Detects runs stuck in RUNNING/QUEUED after a process restart and marks them as SYSTEM_ERROR.

reconcile_runs() runs at startup (before init_db()) and periodically in the background (at the snapshot interval, default: 30 minutes). For each run in a non-terminal state, it reads run.pid and checks process liveness via os.kill(pid, 0):

PID file	Process alive	Action
Present	Yes	Skip (running normally)
Present	No	Set `SYSTEM_ERROR` (reason: "process vanished")
Absent	N/A	Set `SYSTEM_ERROR` (reason: "no pid file")
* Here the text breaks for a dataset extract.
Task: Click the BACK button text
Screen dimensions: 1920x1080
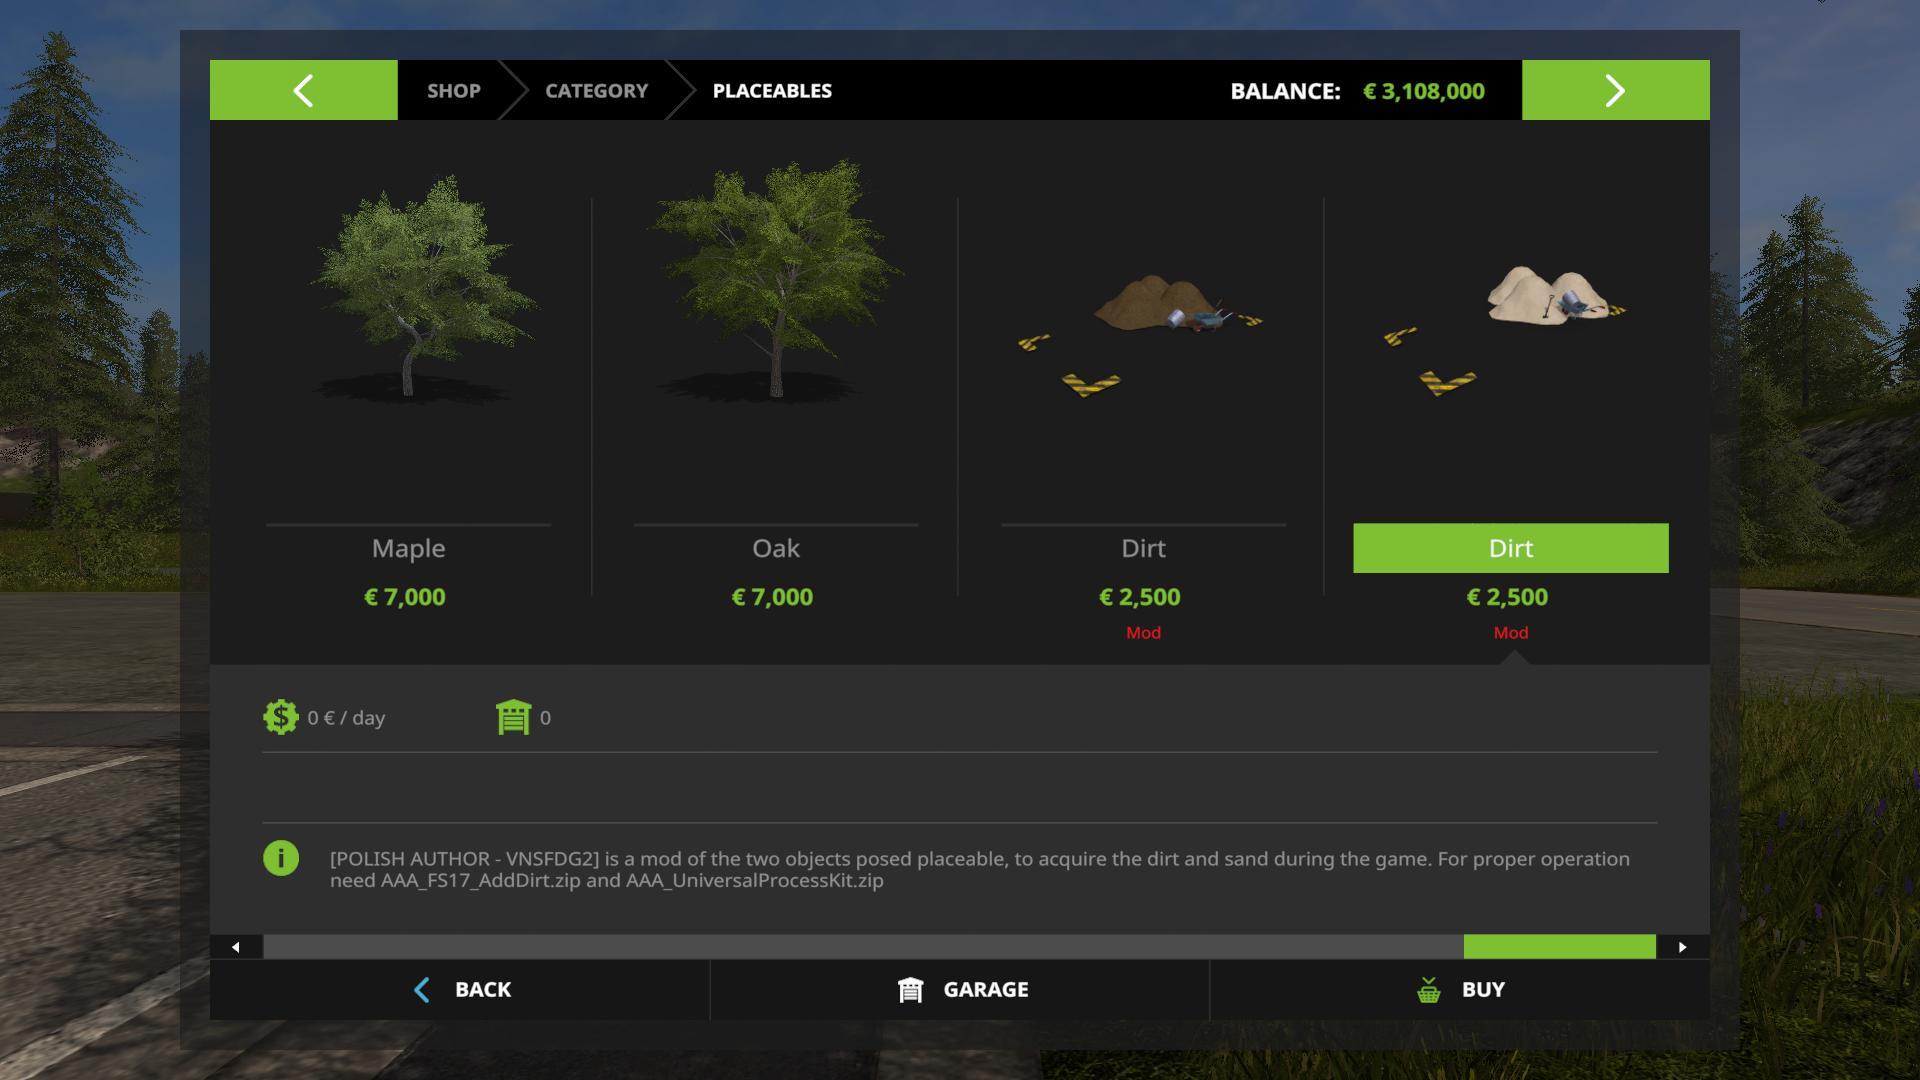Action: click(x=483, y=989)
Runs in terminal states (COMPLETE, EXECUTOR_ERROR, SYSTEM_ERROR, CANCELED, DELETED) and UNKNOWN are skipped. For each reconciled run, state.txt is set to SYSTEM_ERROR, the current timestamp is written to end_time.txt, and the reason is logged to system_logs.json.

SQLite Index¶

The SQLite database (sapporo.db) is an index, not a data store. It is rebuilt at a configurable interval (default: 30 minutes) by a background asyncio task that scans the run directories, and can be deleted at any time without data loss. It exists solely to make GET /runs (list all runs) fast. Individual run queries (GET /runs/{run_id}) always read from the filesystem.

RO-Crate¶

After each run completes (or fails at the executor level), the service generates RO-Crate metadata (ro-crate-metadata.json). See RO-Crate for the full specification including conformance profiles, entity graph, custom properties, bioinformatics extensions, and validation.